Right from taxi drivers to food delivery companies to small bars & restaurants to fund-raising charities, all are switching to electronic mode of payment through Mobile Point-of-Sale (mPOS) devices, says Pavan Kachibhatla, CEO, Bijlipay in an interview with Seema Gupta of Elets News Network (ENN)
Give us the background and profile of Bijlipay.
Bijlipay is a payment services company operating across the spectrum of Mobile Point-of-Sale (mPOS) and eCommerce. The company headquartered in Chennai is creating new and innovative payment solutions for small and medium businesses in emerging markets. Bijlipay has partnered with Wirecard AG, one of the world’s leading independent providers of electronic payment systems, and Spire Payments, UK, which created the world’s first fully EMV-compliant mPOS device for its Mobile Point-of-Sale device.
Tells us how creating a unique mobile payment solution helped Tamil Nadu have a stellar case of generating funds from locals.
The main challenge today is transparency when it comes to ad-hoc fund raising. Contributors want to be sure that their funds are reaching the desired places. Collections in small boxes are easy to do, but very often small contributions and contributors do not get a receipt. BJP in Tamil Nadu wanted to change all this, by using technology to bring in transparency, and of course, increased contributions. This new initiative by the BJP in Tamil Nadu allowed their volunteers to collect funds instantly, anywhere, any time and yet provide a digital receipt to the contributor.
To cite another example, Bijlipay was asked to deliver the first batch of 100 devices in less than two days for Jammu and Kashmir flood relief work. Taking up the challenge and sensing the urgency, Bijlipay lived up to the test and created a record in the country by deploying 100 devices for the relief programme.
What are the various sectors where your payment solutions can be used?
With each passing day, we find new use cases. We have small and medium businesses of every kind signing up with us. This includes taxi drivers, home-based clothing & accessories designers, individual service providers, event managers, food delivery companies, small restaurants & bars and the fund-raising charities. This list is growing fast as more and more service providers sign up and move India towards a cashless society.
What challenges do the mobile payment solutions like yours face in India?
For us, the only challenge is the relative speed of change in the penetration of smartphones in India, as our device connects through them. With newer and cheaper Android-based phones coming to India, more and more small business owners are now ready for mPOS. So, that said, we are poised to take advantage of this change in India.
What do you think is the reason for rising number of digital payments and shrinking paper currency-based transactions?

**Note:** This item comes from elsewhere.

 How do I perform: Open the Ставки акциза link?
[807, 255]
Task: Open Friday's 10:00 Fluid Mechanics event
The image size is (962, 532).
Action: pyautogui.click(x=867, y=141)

With increasing traffic jams and the hustle and bustle of everyday life, it is becoming increasingly difficult for customers to go to an ATM. The salaried class also does not want to keep too much cash in the pocket, as it tends to disappear faster. Of late, just-in-time withdrawals are also on the wane, as RBI has imposed restrictions on the free use of ATMs. Now the customer wants to pay for everything with his card and keep track of his expenses better. But small business owners were just not ready. However, with the likes of Bijlipay, all that is changing now and we are happy to enable that change.
Please give us some case studies about the implementation of your payment system.
The Tamil Nadu instance was a huge innovative implementation for us. There have been some smaller ones too, which our sales team created. One instance is that of a merchant, whose family lets out about 15 buildings—along the long 25km stretch of the IT highway in Chennai—as PG accommodation for young working bachelors. Every month between 1st and 10th, him and his family members spent at least two hours, say between 8pm and 10pm, trying to collect the monthly rent from these bachelors. Bachelors very often cited delayed salary remittance as excuse for delays. Sometimes they even gave plea like the ATM en route was not working. The total man hours wasted was huge and the inability to ensure that cash flow inadequate. So, they opted for Bijlipay mPOS. Today, when a software executive says the ATM did not work, this merchant takes out the Bijlipay device and asks him for a card!